Independent estimates diverge widely, with no clear path to passage without major offsets.

Overview

  • Sen. Chris Van Hollen’s Working Americans’ Tax Cut Act would exempt income up to about $46,000 for single filers and $92,000 for couples via a cost‑of‑living exemption, funded by tiered surtaxes on millionaires, and it rolled out with multiple Senate co‑sponsors and labor and activist endorsements.
  • Sen.
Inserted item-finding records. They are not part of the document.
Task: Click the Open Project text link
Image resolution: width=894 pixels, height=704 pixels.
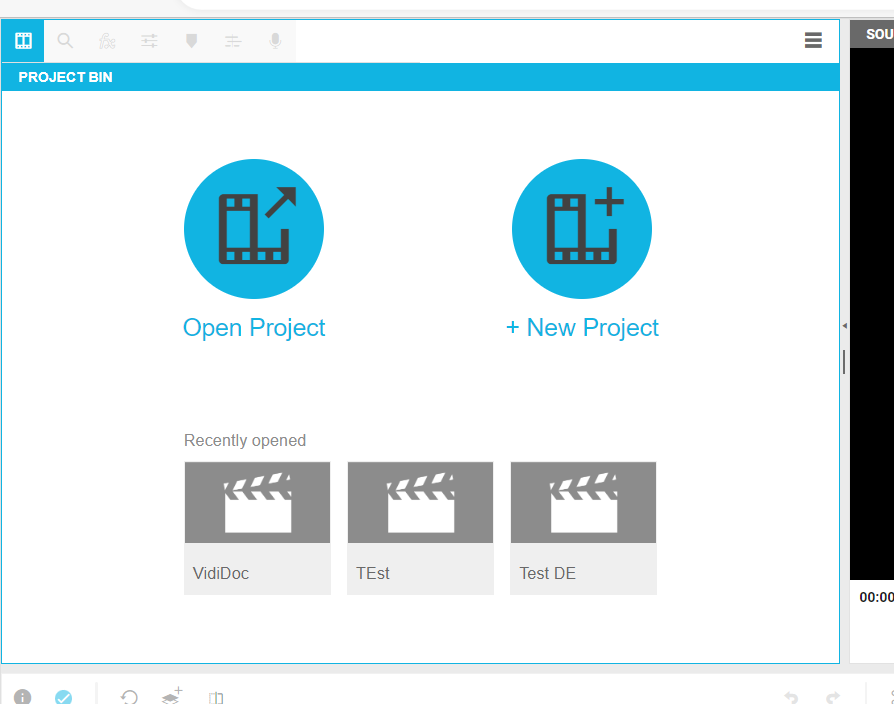Action: pyautogui.click(x=254, y=328)
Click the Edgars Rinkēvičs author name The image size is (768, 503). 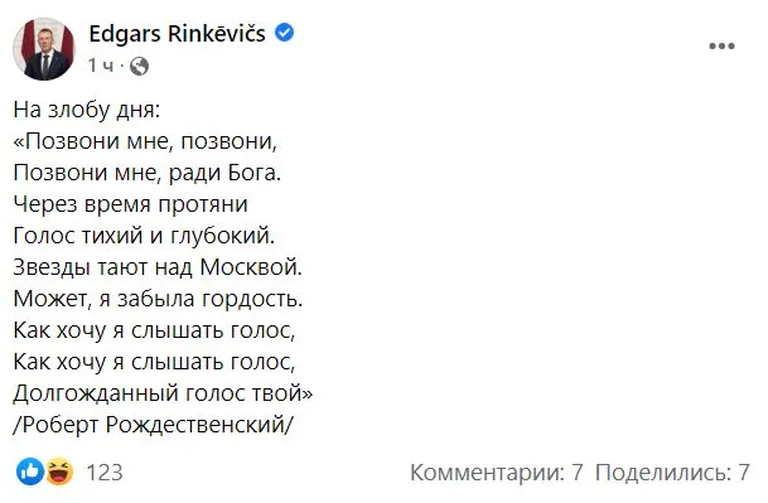(177, 34)
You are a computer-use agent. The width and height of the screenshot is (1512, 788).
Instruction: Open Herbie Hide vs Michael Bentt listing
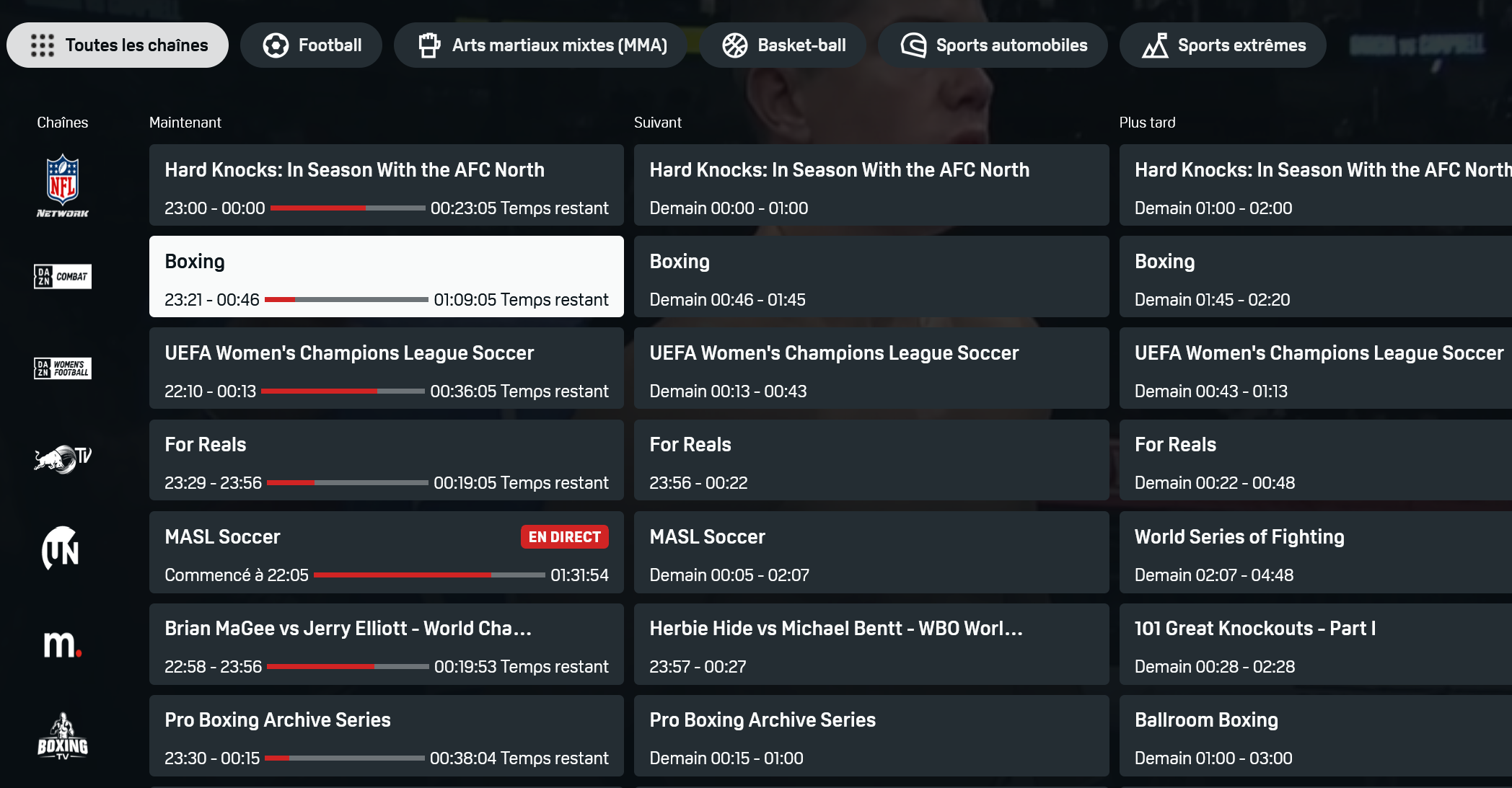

Cory Booker’s Keep Your Pay plan would more than double the standard deduction to $37,500 for single filers and $75,000 for joint filers and expand refundable credits, paired with higher taxes on corporations and top earners as partial offsets.
  • Budget estimates vary sharply: analyses cited place Van Hollen’s plan from roughly budget‑neutral or under $200 billion in lost revenue over 10 years to about $1.6 trillion, while Booker’s plan is pegged around $5.3 trillion to nearly $7 trillion without specified full offsets.
  • The Tax Foundation reports that filers with zero or negative federal income tax would rise from about 63.3 million today to roughly 94.5 million under Booker’s proposal and about 95 million under Van Hollen’s.
  • Supporters frame the proposals as affordability relief and a bid to compete with GOP tax messaging, while critics warn the designs could skew benefits up the income scale and crowd out other Democratic priorities; neither plan has an official Congressional score.